Records for processing -

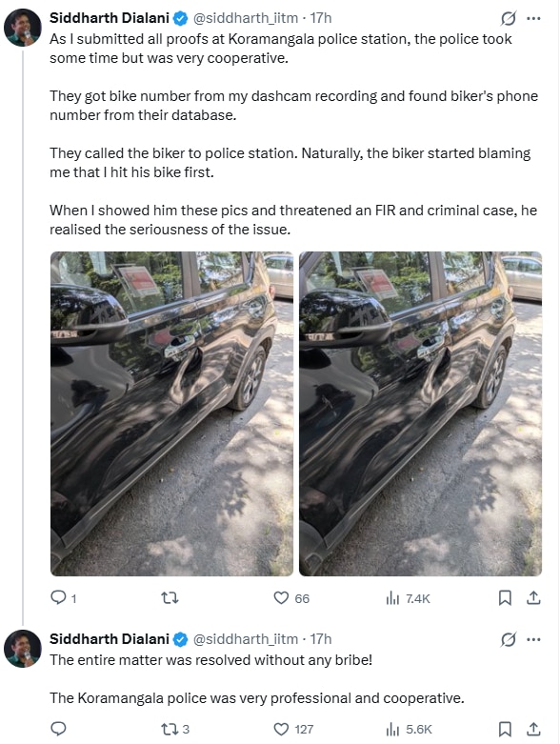Open Grok icon on second tweet
This screenshot has width=560, height=744.
[x=508, y=639]
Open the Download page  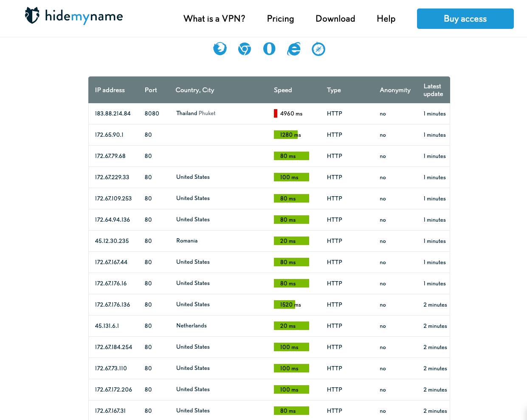coord(335,19)
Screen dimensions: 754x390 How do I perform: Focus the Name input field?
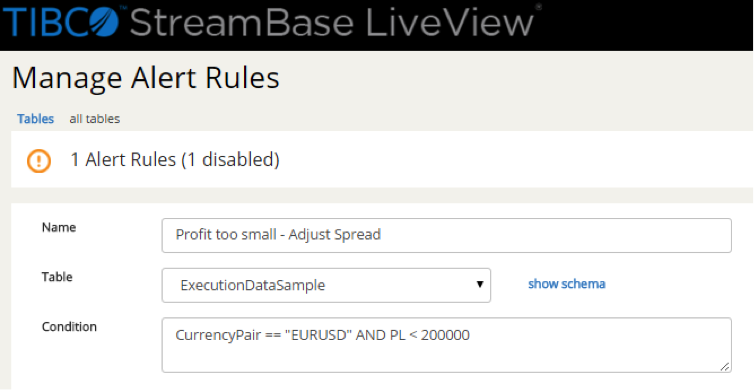(x=446, y=235)
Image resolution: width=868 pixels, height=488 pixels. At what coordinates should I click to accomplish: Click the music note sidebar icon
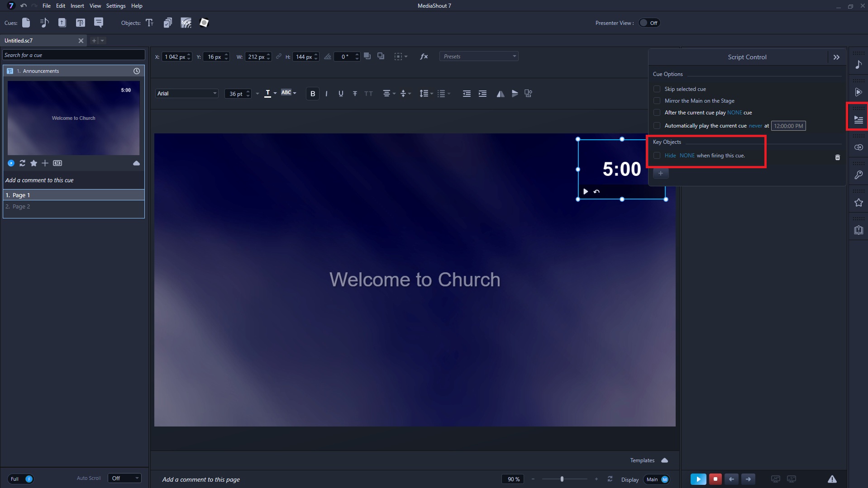858,65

Activity - Restate exactly, and only, the lines from the one that holds "Screen dimensions: 754x390" down to the last line of the material above. Omit the pictures.

Task answer -
Screen dimensions: 754x390 How do I perform: Focus the Name input field?
(x=446, y=235)
Image resolution: width=868 pixels, height=488 pixels. At what coordinates should I click to accomplish: Click the music note sidebar icon
858,65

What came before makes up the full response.